[April 10 2010]
Featuring a series of works on canvas and on paper the show presents Kim Gordon’s recent explorations using paint, lyrics, and personal catch phrases to create a collision of the verbal and the visual, and the discovery of something quite other.
One of the original band members of musical group Sonic Youth, it is as a front line guitarist and vocalist that Kim Gordon is more widely celebrated in cultural circles. The band formed in 1981 and quickly established itself as the source of an energetic, raw new sound deploying alternative tuning and creative methods of noise production. Emerging from the 1970s No Wave scene of New York City, they were highly influential in evolving an alternative musical ethos for rock musicians of the period and those following. Gordon and the other band members were originally art students and from an early stage there was a natural overlap between the worlds of art and music. The group’s sound and performance style pushed at the boundaries of conventional rock music presentation, rigging guitars with DIY-style add-ons in order to achieve particular effects, and playing them in unorthodox ways.
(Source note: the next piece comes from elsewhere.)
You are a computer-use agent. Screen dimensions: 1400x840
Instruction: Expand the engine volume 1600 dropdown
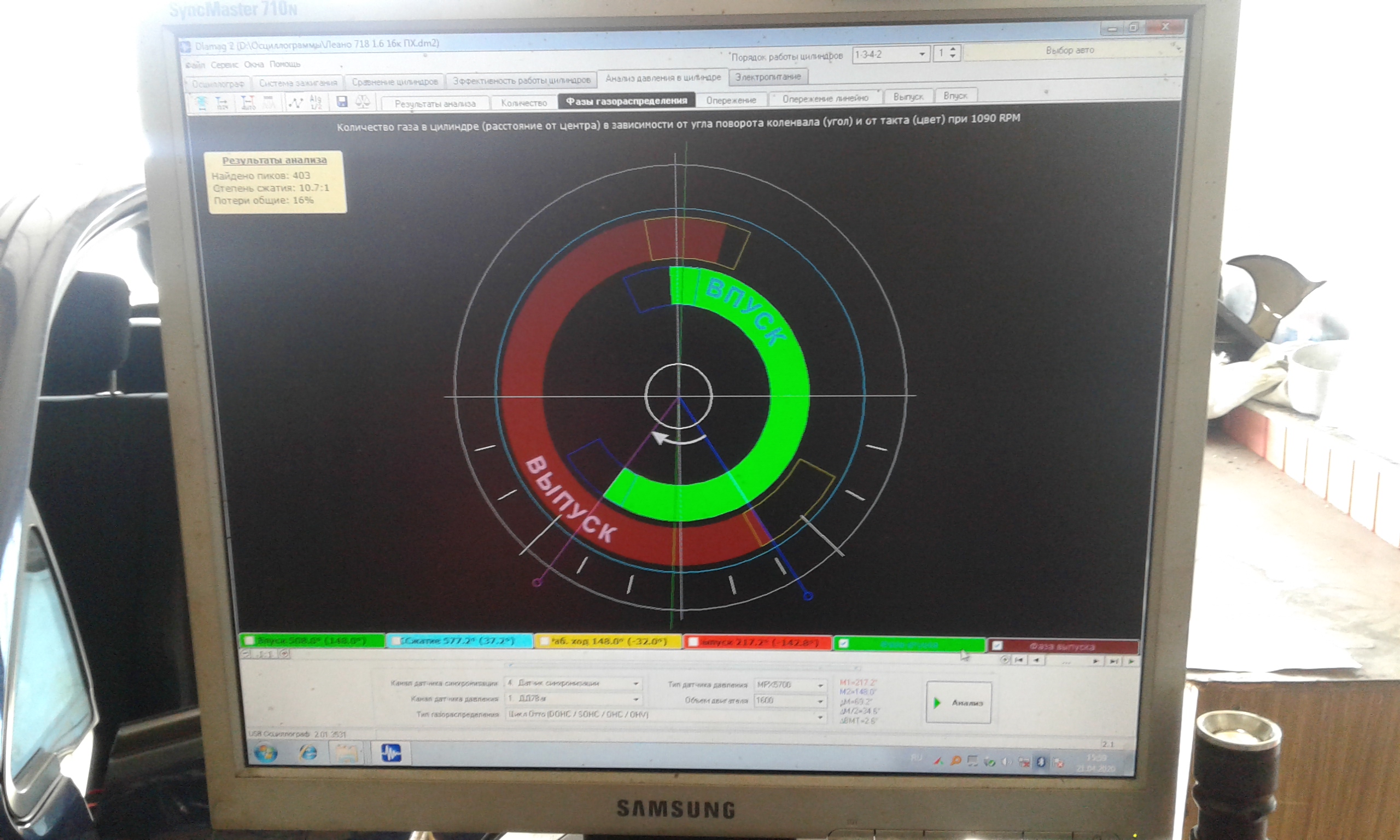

This essentially pragmatic engagement with the limits of an instrument’s capacity is echoed in Gordon’s plastic artworks. There is a focus on the material in hand – liquid pigment and paper – and an engagement with the very extremes of the materials’ interactions. Facial features and likenesses are all but eclipsed by the freely handled paint and color, teetering on the brink of self-effacement. In a similar manner Gordon subjects her very themes to the perils of disintegration. Loosely painted words have dripping edges and bleeding contours that threaten to disrupt or annihilate the sense within. There is the feel of un-stylized urban graffiti, of the anonymous, spontaneous scrawls encountered in the profane world. The gesture, the moment of creation, with all its attendant expressiveness is paramount. And yet, as lyrics, and personal catch phrases, Gordon has produced these words before, on paper and on canvas. They are like personal mantras, surfacing repeatedly at moments of creative charge and expression. Based on the names of noise bands, there is a sense of homage, as well as obsession. From the provocative (16 Bitch Pile Up) to the banal (Wet Hair) by way of the more obscure (Sudden Oak), in The Noise Paintings the words find a new unique form each time the artist commits them to a surface. The process recalls the experience of the performer who draws from a repertoire again and again, but each time the delivery is essentially, uniquely distinctive.